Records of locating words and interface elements
--------

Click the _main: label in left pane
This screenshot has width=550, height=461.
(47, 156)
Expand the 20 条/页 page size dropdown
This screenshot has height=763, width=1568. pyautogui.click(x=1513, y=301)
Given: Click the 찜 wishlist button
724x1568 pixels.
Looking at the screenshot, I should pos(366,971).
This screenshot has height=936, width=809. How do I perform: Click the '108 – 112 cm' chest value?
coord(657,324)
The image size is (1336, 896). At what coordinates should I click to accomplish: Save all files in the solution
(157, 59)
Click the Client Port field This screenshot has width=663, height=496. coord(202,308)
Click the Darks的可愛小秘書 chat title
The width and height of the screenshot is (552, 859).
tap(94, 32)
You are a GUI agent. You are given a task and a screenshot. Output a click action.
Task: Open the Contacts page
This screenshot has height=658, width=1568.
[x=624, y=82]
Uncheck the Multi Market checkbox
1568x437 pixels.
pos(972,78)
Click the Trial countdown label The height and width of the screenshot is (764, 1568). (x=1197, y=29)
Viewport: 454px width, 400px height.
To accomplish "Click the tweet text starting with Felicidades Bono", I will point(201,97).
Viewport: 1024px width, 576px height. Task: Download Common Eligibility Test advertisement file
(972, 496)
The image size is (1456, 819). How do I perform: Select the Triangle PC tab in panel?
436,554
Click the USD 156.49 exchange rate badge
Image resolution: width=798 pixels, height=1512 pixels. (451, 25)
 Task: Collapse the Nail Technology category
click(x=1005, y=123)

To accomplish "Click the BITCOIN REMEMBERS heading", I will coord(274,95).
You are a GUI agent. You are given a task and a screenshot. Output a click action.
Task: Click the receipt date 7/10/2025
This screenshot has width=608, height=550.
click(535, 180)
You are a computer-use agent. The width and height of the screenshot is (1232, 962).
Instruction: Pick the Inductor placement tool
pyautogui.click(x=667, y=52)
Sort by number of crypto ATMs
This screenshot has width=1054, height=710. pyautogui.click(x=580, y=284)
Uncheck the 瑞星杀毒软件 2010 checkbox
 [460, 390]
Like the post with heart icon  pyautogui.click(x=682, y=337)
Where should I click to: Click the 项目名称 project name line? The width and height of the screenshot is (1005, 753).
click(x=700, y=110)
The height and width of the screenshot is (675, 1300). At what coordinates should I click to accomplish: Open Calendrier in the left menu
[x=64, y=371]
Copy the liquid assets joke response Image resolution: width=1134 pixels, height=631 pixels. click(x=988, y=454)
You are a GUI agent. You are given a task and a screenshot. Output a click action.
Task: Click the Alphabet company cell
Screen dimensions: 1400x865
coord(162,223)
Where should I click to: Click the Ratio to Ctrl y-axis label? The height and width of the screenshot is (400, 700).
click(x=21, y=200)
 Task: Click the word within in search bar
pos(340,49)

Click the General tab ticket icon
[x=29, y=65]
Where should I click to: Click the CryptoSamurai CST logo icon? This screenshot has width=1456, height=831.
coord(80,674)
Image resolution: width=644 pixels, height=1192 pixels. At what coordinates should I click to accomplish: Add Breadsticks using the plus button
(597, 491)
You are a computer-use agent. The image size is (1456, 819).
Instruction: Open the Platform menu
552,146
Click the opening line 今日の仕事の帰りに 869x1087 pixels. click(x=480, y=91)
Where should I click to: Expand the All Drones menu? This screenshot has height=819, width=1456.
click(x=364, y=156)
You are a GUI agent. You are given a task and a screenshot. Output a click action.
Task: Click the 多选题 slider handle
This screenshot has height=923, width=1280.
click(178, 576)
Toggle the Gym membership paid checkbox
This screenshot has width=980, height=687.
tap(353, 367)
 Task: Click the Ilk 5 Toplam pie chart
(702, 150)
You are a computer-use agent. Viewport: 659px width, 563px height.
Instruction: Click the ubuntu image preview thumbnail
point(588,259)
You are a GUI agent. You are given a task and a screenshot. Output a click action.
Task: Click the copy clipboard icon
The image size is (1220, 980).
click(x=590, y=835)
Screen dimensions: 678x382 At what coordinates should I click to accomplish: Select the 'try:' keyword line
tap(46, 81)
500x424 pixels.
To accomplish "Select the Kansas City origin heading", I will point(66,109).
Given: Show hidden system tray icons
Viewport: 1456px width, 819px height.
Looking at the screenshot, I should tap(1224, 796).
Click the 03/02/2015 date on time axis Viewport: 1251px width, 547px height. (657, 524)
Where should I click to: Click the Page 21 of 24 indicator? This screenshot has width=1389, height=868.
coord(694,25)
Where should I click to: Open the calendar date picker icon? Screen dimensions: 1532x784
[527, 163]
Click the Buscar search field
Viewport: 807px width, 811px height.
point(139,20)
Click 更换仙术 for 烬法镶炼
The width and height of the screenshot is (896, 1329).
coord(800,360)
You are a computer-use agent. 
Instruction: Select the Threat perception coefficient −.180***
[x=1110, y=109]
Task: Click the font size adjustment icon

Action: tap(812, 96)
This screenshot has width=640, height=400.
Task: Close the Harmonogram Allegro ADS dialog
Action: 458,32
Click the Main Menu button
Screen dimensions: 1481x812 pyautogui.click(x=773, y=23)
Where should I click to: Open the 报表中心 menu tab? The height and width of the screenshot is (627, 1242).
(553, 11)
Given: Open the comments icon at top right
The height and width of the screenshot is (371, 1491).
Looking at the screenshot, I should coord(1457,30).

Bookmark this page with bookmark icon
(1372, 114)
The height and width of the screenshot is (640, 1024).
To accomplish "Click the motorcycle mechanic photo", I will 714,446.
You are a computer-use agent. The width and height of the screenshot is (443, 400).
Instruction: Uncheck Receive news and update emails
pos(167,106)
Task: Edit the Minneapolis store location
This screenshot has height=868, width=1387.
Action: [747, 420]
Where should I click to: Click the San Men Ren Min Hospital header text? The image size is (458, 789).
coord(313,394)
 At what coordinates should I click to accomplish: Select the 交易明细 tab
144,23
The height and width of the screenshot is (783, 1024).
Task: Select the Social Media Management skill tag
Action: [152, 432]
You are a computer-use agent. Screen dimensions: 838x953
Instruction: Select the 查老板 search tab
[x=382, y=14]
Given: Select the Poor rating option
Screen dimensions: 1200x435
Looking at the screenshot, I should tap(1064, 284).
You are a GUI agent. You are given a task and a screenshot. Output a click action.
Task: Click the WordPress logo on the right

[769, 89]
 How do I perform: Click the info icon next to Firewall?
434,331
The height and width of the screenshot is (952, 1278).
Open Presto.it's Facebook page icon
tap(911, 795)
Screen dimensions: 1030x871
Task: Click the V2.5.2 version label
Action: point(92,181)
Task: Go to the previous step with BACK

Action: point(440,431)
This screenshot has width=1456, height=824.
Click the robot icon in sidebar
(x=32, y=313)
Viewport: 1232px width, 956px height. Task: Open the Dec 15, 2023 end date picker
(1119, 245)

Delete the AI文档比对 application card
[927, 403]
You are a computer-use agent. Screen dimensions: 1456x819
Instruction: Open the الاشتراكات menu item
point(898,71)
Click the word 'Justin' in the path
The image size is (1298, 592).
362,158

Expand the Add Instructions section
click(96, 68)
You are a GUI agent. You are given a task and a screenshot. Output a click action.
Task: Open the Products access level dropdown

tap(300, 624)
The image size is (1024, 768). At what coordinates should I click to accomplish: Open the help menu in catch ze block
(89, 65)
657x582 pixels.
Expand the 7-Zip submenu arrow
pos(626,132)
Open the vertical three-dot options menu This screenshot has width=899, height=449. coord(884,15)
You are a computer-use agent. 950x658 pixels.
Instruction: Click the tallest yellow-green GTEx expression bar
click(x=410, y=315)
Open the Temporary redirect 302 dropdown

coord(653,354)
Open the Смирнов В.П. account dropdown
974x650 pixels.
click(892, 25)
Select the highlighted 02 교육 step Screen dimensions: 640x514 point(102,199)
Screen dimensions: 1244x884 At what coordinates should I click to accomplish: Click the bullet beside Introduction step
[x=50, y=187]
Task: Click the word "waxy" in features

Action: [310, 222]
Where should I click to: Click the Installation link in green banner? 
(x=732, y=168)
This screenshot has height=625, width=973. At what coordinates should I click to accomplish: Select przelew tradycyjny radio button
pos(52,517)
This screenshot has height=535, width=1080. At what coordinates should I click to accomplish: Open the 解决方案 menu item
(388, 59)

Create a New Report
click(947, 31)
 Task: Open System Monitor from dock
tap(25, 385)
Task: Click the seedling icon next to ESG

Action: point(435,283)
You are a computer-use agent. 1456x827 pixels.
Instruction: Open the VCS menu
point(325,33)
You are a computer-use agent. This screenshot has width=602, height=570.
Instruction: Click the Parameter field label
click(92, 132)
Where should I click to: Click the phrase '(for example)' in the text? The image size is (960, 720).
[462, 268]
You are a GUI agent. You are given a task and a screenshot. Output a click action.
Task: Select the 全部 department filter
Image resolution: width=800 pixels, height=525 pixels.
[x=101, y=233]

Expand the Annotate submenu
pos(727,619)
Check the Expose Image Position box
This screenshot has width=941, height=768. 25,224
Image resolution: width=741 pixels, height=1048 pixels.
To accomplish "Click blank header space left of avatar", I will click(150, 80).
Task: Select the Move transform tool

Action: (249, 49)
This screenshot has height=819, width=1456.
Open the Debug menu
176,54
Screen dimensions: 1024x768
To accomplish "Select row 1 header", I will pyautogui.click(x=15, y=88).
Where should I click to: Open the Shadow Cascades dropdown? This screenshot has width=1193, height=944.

--------

▶ [What you should do]: Rewrite the part that opens with the line containing "You are a computer-use agent. Screen dimensions: 838x953" and closes with the line containing "Looking at the screenshot, I should tap(1064, 284).", substituting "Task" for "Instruction" and leaving everything else unchanged.

▶ [Worked solution]:
You are a computer-use agent. Screen dimensions: 838x953
Task: Select the 查老板 search tab
[x=382, y=14]
Given: Select the Poor rating option
Screen dimensions: 1200x435
Looking at the screenshot, I should tap(1064, 284).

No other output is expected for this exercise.